## [WHAT THE TASK REQUIRES]
Set out the records again, keeping every word as it is.

## [DATA PROVIDED]
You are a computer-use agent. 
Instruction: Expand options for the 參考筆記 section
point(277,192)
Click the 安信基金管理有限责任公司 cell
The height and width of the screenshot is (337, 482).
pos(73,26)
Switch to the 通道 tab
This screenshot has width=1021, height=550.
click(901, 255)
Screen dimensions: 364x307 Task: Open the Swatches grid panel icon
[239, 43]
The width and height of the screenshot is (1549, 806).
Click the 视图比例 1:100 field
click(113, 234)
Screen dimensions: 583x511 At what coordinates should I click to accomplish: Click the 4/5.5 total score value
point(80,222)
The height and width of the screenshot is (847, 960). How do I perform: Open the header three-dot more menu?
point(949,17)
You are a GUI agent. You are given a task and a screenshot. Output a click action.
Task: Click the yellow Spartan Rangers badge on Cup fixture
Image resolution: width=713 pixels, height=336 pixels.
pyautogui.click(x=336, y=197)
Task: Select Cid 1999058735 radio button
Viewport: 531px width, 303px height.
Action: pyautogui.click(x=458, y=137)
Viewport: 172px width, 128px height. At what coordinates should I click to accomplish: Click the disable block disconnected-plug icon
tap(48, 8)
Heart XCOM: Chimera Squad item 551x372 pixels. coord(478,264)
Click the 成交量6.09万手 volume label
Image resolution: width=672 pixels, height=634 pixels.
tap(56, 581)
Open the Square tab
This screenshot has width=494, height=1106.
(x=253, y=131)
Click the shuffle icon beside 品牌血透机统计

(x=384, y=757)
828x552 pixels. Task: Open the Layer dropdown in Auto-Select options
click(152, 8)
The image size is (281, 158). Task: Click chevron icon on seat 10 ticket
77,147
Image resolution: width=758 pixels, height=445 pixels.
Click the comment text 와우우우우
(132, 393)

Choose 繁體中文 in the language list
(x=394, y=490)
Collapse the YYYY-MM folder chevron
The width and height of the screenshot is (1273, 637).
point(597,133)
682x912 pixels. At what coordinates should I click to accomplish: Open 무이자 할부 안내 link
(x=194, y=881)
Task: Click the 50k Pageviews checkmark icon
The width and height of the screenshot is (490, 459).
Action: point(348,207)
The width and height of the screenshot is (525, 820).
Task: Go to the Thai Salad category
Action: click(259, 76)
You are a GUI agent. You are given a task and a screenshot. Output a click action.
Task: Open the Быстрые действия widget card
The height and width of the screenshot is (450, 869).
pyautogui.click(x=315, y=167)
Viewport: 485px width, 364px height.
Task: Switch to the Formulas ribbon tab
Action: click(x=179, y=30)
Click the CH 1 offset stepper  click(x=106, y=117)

## [TASK SOLUTION]
You are a computer-use agent. 
Instruction: Expand options for the 參考筆記 section
point(277,192)
Click the 安信基金管理有限责任公司 cell
The height and width of the screenshot is (337, 482).
pos(73,26)
Switch to the 通道 tab
This screenshot has width=1021, height=550.
click(901, 255)
Screen dimensions: 364x307 Task: Open the Swatches grid panel icon
[239, 43]
The width and height of the screenshot is (1549, 806).
Click the 视图比例 1:100 field
click(113, 234)
Screen dimensions: 583x511 At what coordinates should I click to accomplish: Click the 4/5.5 total score value
point(80,222)
The height and width of the screenshot is (847, 960). How do I perform: Open the header three-dot more menu?
point(949,17)
You are a GUI agent. You are given a task and a screenshot. Output a click action.
Task: Click the yellow Spartan Rangers badge on Cup fixture
Image resolution: width=713 pixels, height=336 pixels.
pyautogui.click(x=336, y=197)
Task: Select Cid 1999058735 radio button
Viewport: 531px width, 303px height.
Action: pyautogui.click(x=458, y=137)
Viewport: 172px width, 128px height. At what coordinates should I click to accomplish: Click the disable block disconnected-plug icon
tap(48, 8)
Heart XCOM: Chimera Squad item 551x372 pixels. coord(478,264)
Click the 成交量6.09万手 volume label
Image resolution: width=672 pixels, height=634 pixels.
tap(56, 581)
Open the Square tab
This screenshot has width=494, height=1106.
(x=253, y=131)
Click the shuffle icon beside 品牌血透机统计

(x=384, y=757)
828x552 pixels. Task: Open the Layer dropdown in Auto-Select options
click(152, 8)
The image size is (281, 158). Task: Click chevron icon on seat 10 ticket
77,147
Image resolution: width=758 pixels, height=445 pixels.
Click the comment text 와우우우우
(132, 393)

Choose 繁體中文 in the language list
(x=394, y=490)
Collapse the YYYY-MM folder chevron
The width and height of the screenshot is (1273, 637).
point(597,133)
682x912 pixels. At what coordinates should I click to accomplish: Open 무이자 할부 안내 link
(x=194, y=881)
Task: Click the 50k Pageviews checkmark icon
The width and height of the screenshot is (490, 459).
Action: point(348,207)
The width and height of the screenshot is (525, 820).
Task: Go to the Thai Salad category
Action: click(259, 76)
You are a GUI agent. You are given a task and a screenshot. Output a click action.
Task: Open the Быстрые действия widget card
The height and width of the screenshot is (450, 869).
pyautogui.click(x=315, y=167)
Viewport: 485px width, 364px height.
Task: Switch to the Formulas ribbon tab
Action: click(x=179, y=30)
Click the CH 1 offset stepper  click(x=106, y=117)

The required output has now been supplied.